A high LQ can identify a regional industry that enjoys a competitive advantage compared to other regions; an LQ below 1.00 can indicate competitive weakness. A regional LQ of at least 1.25 (meaning the subsector’s regional share of total employment is 25 percent greater than in the U.S.) can indicate an exporting subsector and the presence of a regional “industry cluster,” a group of interrelated firms providing related products or services and sharing similar needs for workers and suppliers.

Texas’ statewide 0.71 LQ in wood product manufacturing indicates that the subsector and its industries are not highly competitive (Exhibit 3). A regional assessment of employment concentration is useful, however, as the size of Texas’ economy and workforce can obscure regional industry strengths. The wood product manufacturing subsector is highly concentrated in the Southeast and Upper East Texas regions and has an above-average employment concentration in Central Texas (Exhibit 4).
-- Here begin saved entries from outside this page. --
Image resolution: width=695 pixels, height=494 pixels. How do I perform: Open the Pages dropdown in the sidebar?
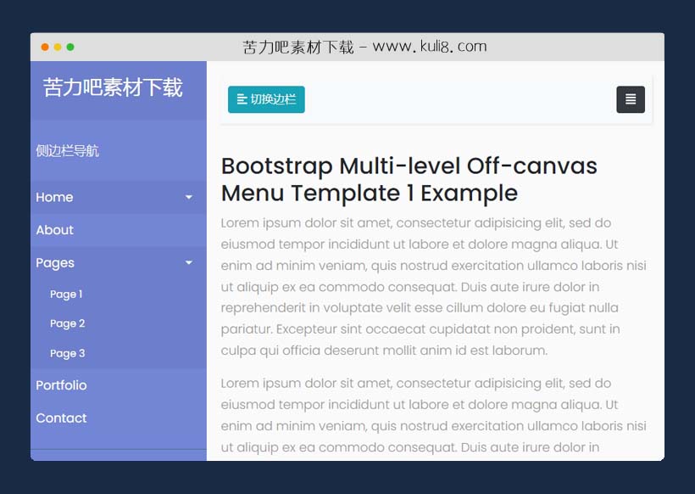click(54, 263)
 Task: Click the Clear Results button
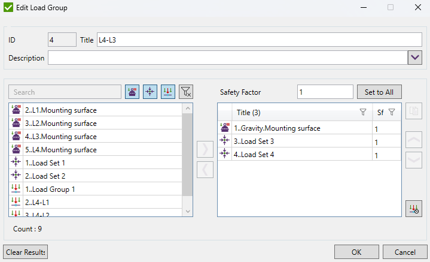coord(25,252)
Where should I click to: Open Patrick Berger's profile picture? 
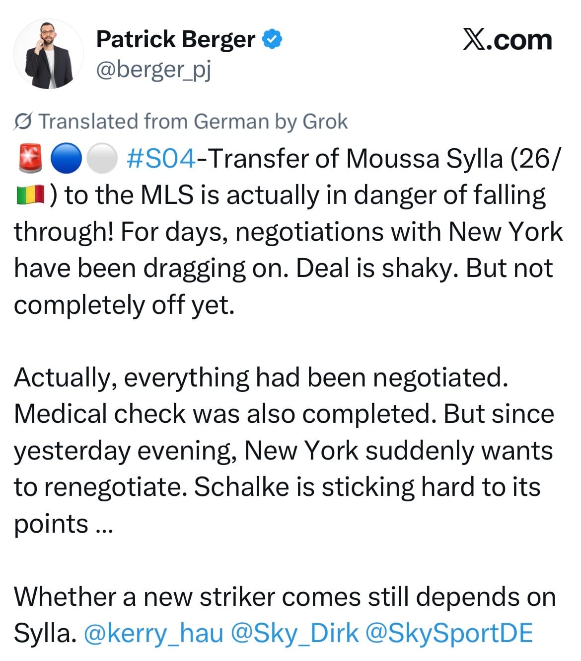49,54
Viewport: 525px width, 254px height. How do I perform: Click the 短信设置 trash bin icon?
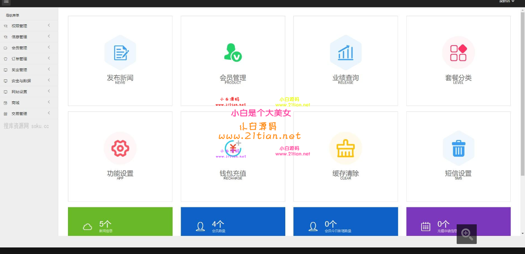tap(458, 148)
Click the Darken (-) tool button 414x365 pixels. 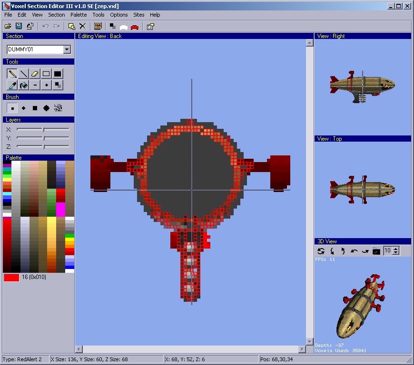coord(35,85)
Exhibit 3: Wood Product Manufacturing in Texas: Industries

Jobs, Wages and Concentration by Industry
Industries NAICS 2016 Jobs 2010 to 2016
% Change
2016
Average Wages
2016
Location Quotient
Wood Product Manufacturing 312 23,038 17.80% $41,025 0.71
Sawmills and Wood Preservation 3211 3,527 9.20% $44,021 0.47
Veneer, Plywood and Engineered Wood Product Manufacturing 3212 4,815 34.70% $49,106 0.76
Other Wood Product Manufacturing 3219 14,696 15.20% $37,658 0.79

Source: Emsi and Texas Comptroller of Public Accounts

Exhibit 4: Wood Product LQ and Employment by Region, 2016

Jobs and Employment Concentration
Region 2016
Location Quotient
2016 Jobs
Southeast 5.17 3,757
Upper East 2.94 3,369
Central 1.23 1,603
Metroplex 0.71 6,717
Alamo 0.6 1,830
Gulf Coast 0.45 3,555
West 0.45 325
Upper Rio Grande 0.37 335
Northwest 0.36 211
Capital 0.31 821
High Plains 0.27 278
South 0.1 211
Texas 0.71 23,038

Source: Emsi and Texas Comptroller of Public Accounts

Conclusion

Manufacturing continues to drive output and productivity in the Texas economy, creating jobs paying well above the statewide average. It also contributes significantly to job creation in other industries, particularly in design operations and services.

Wood product subsector employment rose by 18 percent in Texas from 2010 through 2016, buoyed by demand from residential construction and housing starts. The subsector will continue to face competition from imports and from material substitutes such as rubber, plastics and steel.